To the roundup. "Benoit Jacquot's venom-tipped account of palatial intrigue and royal oblivion scrupulously maintains a servant's-eye view but winds up holding the viewer at an unrewarding distance," writes Variety's Justin Chang. To which I'll add: Versailles at times comes off as a giant dollhouse, through which Jacquot sends cinematographer Romain Winding's camera racing, nervously panning, scooting around actors in costumes smudged here and there with authentic dirt, always as if chasing after an illusion of you-are-there contemporaneity but somehow achieving the opposite.
The "deliberate modernity" here, argues Fabien Lemercier at Cineuropa, is "embodied Léa Seydoux's performance." The Hollywood Reporter's Deborah Young finds Farewell, My Queen to be "distanced but extraordinarily atmospheric… a visual joy to watch, even while its tale of a lower class girl at court infatuated with the Queen of France labors to say something relevant."
Updates, 2/10: "Benoît Jacquot has a somewhat nebulous profile, largely because of his hyper-versatility, but he's likely to score a modest success with this elegantly-mounted yet dramatically austere drama, a considerably more elaborate piece than his last period venture, 2009's Deep in the Woods," writes Jonathan Romney for Screen. "This is a solid, sometimes provocative piece, although substantially more old school than the knowingly hip revisionism of Sofia Coppola's Marie Antoinette."

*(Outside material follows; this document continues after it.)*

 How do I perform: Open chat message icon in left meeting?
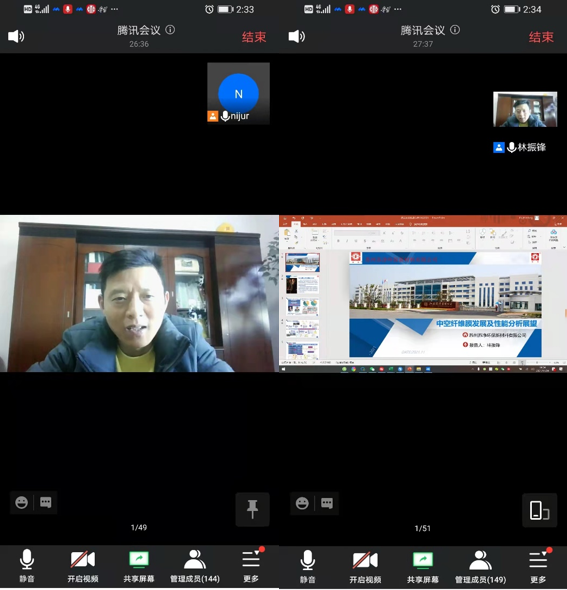tap(46, 502)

"Indeed," adds Guy Lodge at In Contention, "Farewell, My Queen operates as the moderate, less excitingly intuitive flipside to Sofia Coppola's freeform imagining of the same tangy period in history. It's both the handsomely lensed and designed corset-opera and the brittle Benoît Jacquot drama different parties might arrived expecting — but as pastel-toned, festival-opening macaroons go, its soured cream filling is an asset."
Cohen Media Group has picked up US rights, reports Nigel M Smith at indieWIRE, where Eric Kohn finds that the film "suffers from a cerebral quality that works against the possibility of turning Sidonie into a fully sympathetic figure."
Kevin B Lee gives the film a C- at Press Play.
Update, 2/11: Jessica Kiang talks with Seydoux for indieWIRE.
Updates, 2/20: "At times, the film plays like one of those overwrought studies of friendship, betrayal and Sapphic longing in a boarding school," suggests Geoffrey Macnab in the Independent, adding that Jacquot "doesn't have any grand political statements to make. He is not trying to make a sweeping melodrama either. His approach is more like that of an anthropologist, studying a tribe in its death throes. The result is quietly fascinating."
More from Jessica Kiang (Playlist, C) and Deborah Young (Hollywood Reporter). Fabien Lemercier interviews Jacquot for Cineuropa.